In December 2013, Israel introduced new legislation — the Law for the Promotion of Competition and Reduction of Concentration — designed to break the dominance of large corporations and strengthen competition in the country’s economy. This “anti-concentration law” will soon come into effect, heralding a huge shake-up in the country. Many of Israel’s biggest companies are set to be broken up, creating significant opportunities for private equity.
A few large conglomerates and family-owned companies have typically dominated the Israeli economy, particularly in sectors such as financial services and energy. Analysts in Israel estimate that roughly 40 public companies, with a total market value of US$25 billion, will have to be privatized or at least refinanced under the new legislation.

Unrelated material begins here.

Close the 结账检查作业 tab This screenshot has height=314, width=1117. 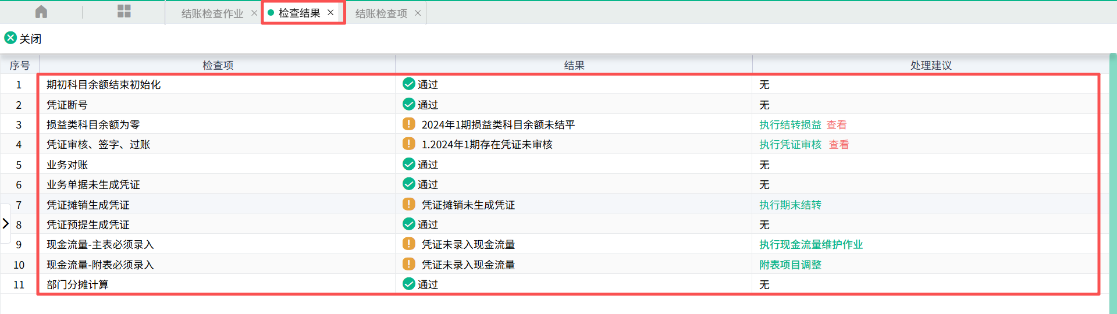(254, 13)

The controversial law will likely be unpopular among Israel’s elite but private equity firms on the lookout for acquisitions should welcome this development.
Israel’s biggest financial services conglomerates will be at the centre of the changes. The anti-concentration law will stop big financial institutions from owning a “significant financial business” at the same time as owning a “significant non-financial business”. Conglomerates have been given until December 2019 to offload assets.
The law will also focus on breaking up so-called pyramid structures, where an entity controls multiple layers of Israeli listed companies. The “pyramids” that control more than two companies will be forced to sell these businesses by the end of 2019, spurring yet further deal activity.
The banking and payment cards industries are of particular focus to the Israeli authorities, and will be on private equity’s radar. The Bank of Israel and Israel’s Ministry of Finance have set up a committee to boost competition in these sectors, and have indicated new regulation is likely. A small number of large operators currently dominate the payment card sector. The card companies also provide financial services, such as loans, and are backed by some of Israel’s biggest banks. The regulator is moving to break up the relationship between the card companies and lenders.
Due to regulatory changes, Israel’s two biggest banks, Bank Hapoalim and Bank Leumi, will likely have to dispose of their credit card operations. The third biggest card operator, C.A.L., is also likely to be separated from its bank owners. If, as expected, Israel’s financial services giants are barred from bidding for these card companies, private equity may have a clear path to seize this unique buying opportunity.
As the landscape in Israel becomes ever more competitive, these changes could present some excellent opportunities for PE buyers.